§ **TASK**: Establish how many lines below contain the string "libération". Respond with that number alone.

§ **DATASET EXTRACT**:

# # #

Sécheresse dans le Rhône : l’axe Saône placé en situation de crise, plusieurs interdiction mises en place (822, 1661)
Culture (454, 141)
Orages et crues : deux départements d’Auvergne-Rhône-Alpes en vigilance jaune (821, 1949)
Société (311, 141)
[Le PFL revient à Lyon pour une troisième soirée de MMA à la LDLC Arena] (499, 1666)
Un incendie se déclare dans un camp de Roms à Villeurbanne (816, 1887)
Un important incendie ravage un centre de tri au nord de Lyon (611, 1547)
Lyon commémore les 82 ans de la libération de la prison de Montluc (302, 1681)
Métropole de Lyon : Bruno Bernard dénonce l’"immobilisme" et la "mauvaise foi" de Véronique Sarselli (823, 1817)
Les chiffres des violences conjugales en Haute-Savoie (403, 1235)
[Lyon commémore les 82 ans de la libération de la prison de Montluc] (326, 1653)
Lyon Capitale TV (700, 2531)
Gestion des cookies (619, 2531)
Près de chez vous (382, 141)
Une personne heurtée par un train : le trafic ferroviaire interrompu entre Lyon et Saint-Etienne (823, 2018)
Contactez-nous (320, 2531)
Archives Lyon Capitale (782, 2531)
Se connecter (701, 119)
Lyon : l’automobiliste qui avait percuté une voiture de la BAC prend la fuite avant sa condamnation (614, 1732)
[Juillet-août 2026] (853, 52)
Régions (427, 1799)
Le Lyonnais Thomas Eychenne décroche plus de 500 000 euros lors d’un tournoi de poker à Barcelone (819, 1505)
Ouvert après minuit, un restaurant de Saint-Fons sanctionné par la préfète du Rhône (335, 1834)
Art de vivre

# # #

§ **RESULT FOR THIS TASK**: 2